(Stored data entries)
*****
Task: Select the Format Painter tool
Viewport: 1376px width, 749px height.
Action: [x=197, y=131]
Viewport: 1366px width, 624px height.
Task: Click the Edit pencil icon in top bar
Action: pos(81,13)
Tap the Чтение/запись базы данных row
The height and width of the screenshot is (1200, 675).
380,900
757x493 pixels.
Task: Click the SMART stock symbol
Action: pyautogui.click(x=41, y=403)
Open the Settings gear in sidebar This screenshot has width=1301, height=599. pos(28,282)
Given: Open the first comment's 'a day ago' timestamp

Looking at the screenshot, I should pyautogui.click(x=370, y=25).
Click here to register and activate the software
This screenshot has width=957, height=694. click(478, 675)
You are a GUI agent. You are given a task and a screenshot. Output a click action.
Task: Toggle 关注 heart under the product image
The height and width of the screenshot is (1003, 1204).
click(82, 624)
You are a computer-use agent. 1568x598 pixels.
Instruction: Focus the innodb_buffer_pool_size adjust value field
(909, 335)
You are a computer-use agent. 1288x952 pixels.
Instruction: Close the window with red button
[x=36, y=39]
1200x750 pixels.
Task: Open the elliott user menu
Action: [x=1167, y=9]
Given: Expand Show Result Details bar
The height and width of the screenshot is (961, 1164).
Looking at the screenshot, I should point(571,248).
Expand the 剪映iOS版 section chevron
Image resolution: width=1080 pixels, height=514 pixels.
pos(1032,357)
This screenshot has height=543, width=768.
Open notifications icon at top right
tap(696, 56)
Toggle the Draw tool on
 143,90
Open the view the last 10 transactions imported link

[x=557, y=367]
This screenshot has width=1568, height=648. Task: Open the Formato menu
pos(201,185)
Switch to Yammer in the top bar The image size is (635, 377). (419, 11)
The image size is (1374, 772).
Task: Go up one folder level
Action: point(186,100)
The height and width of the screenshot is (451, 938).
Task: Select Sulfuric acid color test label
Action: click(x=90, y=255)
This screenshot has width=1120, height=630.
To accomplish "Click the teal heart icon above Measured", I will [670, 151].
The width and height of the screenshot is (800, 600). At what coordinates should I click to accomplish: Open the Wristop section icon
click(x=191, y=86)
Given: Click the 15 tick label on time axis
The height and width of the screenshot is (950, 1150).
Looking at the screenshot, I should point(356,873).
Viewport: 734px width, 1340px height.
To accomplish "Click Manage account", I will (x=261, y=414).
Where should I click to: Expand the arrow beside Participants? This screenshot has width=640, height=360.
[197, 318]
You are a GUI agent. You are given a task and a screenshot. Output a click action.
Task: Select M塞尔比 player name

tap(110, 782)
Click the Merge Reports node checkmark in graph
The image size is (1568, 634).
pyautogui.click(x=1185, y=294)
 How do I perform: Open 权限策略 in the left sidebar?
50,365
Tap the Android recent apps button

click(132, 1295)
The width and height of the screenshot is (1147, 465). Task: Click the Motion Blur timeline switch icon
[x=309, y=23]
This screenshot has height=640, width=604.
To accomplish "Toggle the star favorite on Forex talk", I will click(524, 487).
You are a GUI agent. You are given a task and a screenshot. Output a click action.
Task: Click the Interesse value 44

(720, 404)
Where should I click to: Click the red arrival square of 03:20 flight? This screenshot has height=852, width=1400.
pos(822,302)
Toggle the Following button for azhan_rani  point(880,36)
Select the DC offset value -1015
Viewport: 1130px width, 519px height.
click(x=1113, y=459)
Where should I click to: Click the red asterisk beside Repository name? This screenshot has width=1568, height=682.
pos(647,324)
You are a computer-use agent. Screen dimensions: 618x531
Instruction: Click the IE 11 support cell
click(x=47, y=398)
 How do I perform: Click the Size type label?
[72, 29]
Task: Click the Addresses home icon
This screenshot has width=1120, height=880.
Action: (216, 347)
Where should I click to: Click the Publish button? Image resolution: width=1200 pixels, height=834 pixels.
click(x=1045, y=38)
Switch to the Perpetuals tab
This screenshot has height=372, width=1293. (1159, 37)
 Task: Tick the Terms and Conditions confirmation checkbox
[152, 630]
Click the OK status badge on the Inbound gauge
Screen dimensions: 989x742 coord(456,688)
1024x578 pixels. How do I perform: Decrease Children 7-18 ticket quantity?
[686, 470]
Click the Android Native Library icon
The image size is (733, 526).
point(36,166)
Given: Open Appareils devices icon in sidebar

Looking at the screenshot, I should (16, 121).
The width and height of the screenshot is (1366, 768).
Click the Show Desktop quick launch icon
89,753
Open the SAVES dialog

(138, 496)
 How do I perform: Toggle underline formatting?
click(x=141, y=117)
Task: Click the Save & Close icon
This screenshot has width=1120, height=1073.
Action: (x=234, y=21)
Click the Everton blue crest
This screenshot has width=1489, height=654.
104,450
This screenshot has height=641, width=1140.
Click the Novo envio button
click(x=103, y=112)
*****
_What to produce:_ From the entries above, collect every line with the string "will" in it.

_Task response:_
To accomplish "Click the teal heart icon above Measured", I will [670, 151].
To accomplish "Click Manage account", I will (x=261, y=414).
To accomplish "Toggle the star favorite on Forex talk", I will click(524, 487).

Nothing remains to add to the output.